Semiconductor scaling and concurrent clouds - Part I

About a decade back there was a major change in the way commodity microprocessors were designed. Until then Moore's Law had focused on baking increasingly bigger and faster processor chips with a focus on single-threaded performance. The processor internal clock frequency was expected to exceed 6 GHz within a few years. Around 2004 the design emphasis changed to multi-core, and clock frequencies actually dropped. The shift to multi-core coincided with two other streams - the rise of Linux, and a renewed Web. This confluence of mostly unrelated developments paved the way for today's prevalent theme of concurrent computing on the cloud.

To properly understand these developments we need to start with semiconductor scaling. Something happened to Moore's Law around 2004, and we need to understand that first. We'll then apply those principles to get a perspective on what's happening today, in 2014. To that end this article is divided into two parts:

Part I: The secrets of Moore's Law

Part II: The era of concurrency

[Note: This article is intended for a broad technical audience, so some concepts have been simplified.]


I. The secrets of Moore's Law

We routinely talk about Moore's Law, or the doubling of transistor count every 18 months i.e; for every new semiconductor process node. Moore's Law has become an axiom in the industry, but an enormous amount of work goes to keep it that way. In fact Moore's Law may have become a treadmill for semiconductor manufacturers. If they succeed in making it work in the present node then there is enormous cost pressure to go to the next node. And if there is any delay in the 18 month rhythm, then the muttering starts.
----
Directions:
[1] Using the article on semiconductor scaling, answer each question:
(a) What internal clock frequency was the processor expected to exceed within a few years?
(b) Around what year did the design emphasis change to multi-core?
(c) What is the title of Part II?
[2] Decide whether each statement agrees with the article on semiconductor scaling. Answer yes or no, and quote the words of the article that settle it.
(a) Clock frequencies rose after the change to multi-core design.
(b) The article is meant for a broad technical audience.
(c) Moore's Law refers to the doubling of transistor count every 18 months.
[3] Transcribe the part of the article on semiconductor scaling that opens with the words containing "I. The secrets" and closes with "the muttering starts.".
The material after this point is separate from the article on semiconductor scaling.

Information provided:
----
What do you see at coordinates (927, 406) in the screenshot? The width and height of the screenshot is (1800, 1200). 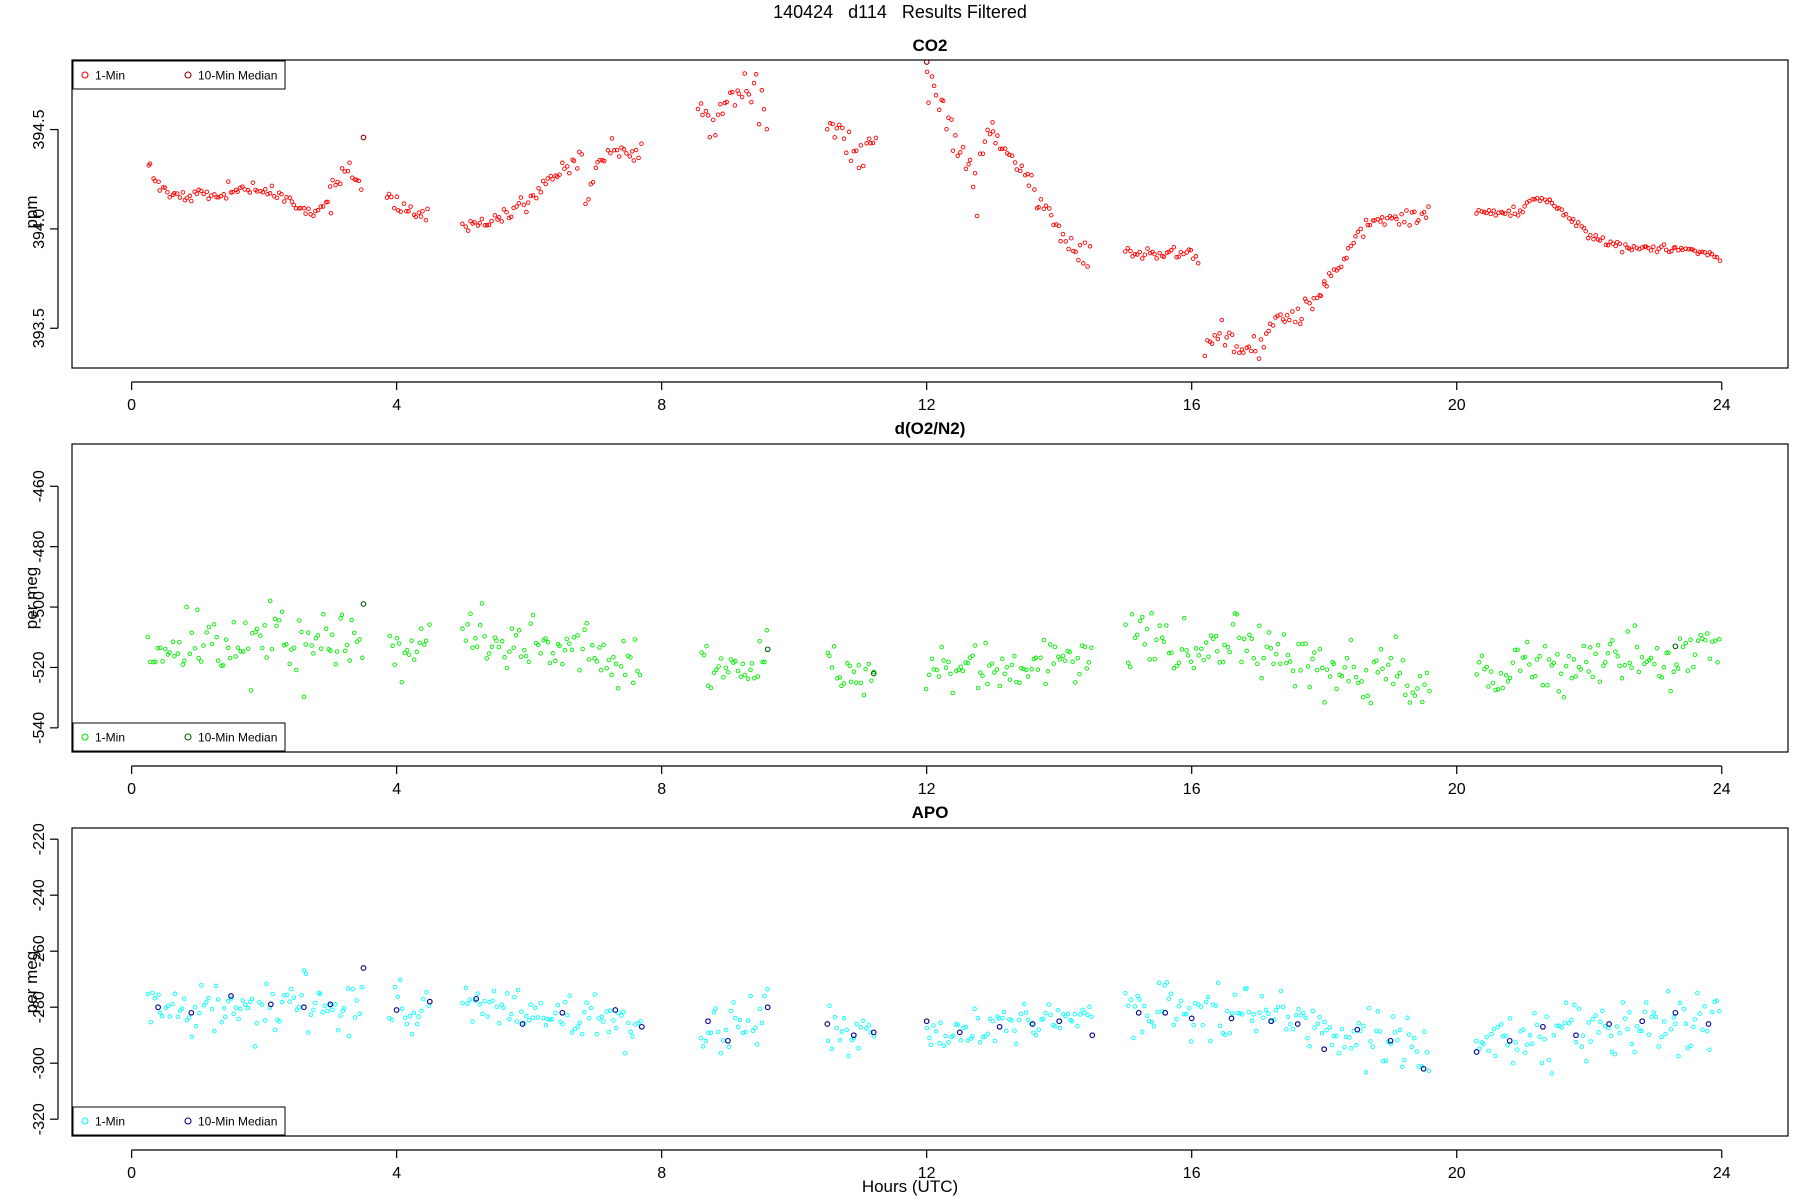 I see `x-tick-label: 12` at bounding box center [927, 406].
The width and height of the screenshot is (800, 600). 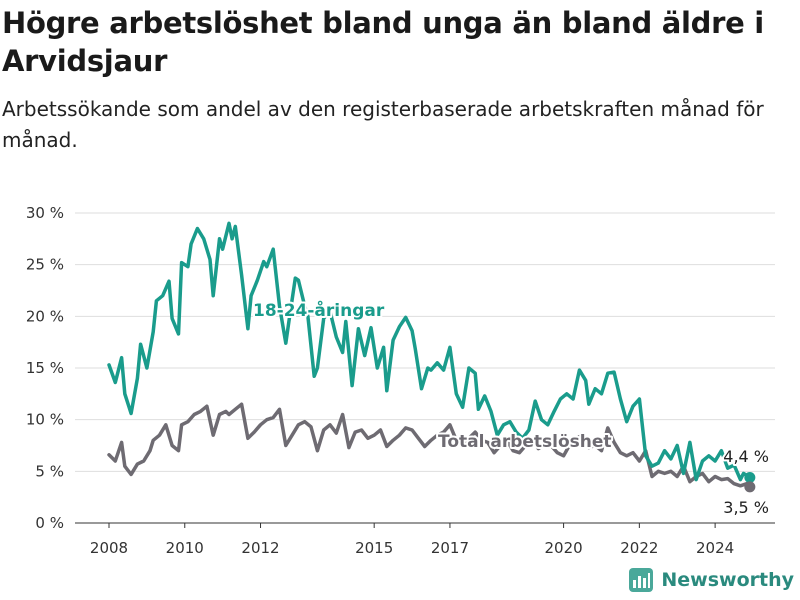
----
Written responses:
[1]
(a) 6 GHz
(b) 2004
(c) The era of concurrency

[2]
(a) No: "clock frequencies actually dropped."
(b) Yes: "This article is intended for a broad technical audience"
(c) Yes: "the doubling of transistor count every 18 months"

[3]
I. The secrets of Moore's Law

We routinely talk about Moore's Law, or the doubling of transistor count every 18 months i.e; for every new semiconductor process node. Moore's Law has become an axiom in the industry, but an enormous amount of work goes to keep it that way. In fact Moore's Law may have become a treadmill for semiconductor manufacturers. If they succeed in making it work in the present node then there is enormous cost pressure to go to the next node. And if there is any delay in the 18 month rhythm, then the muttering starts.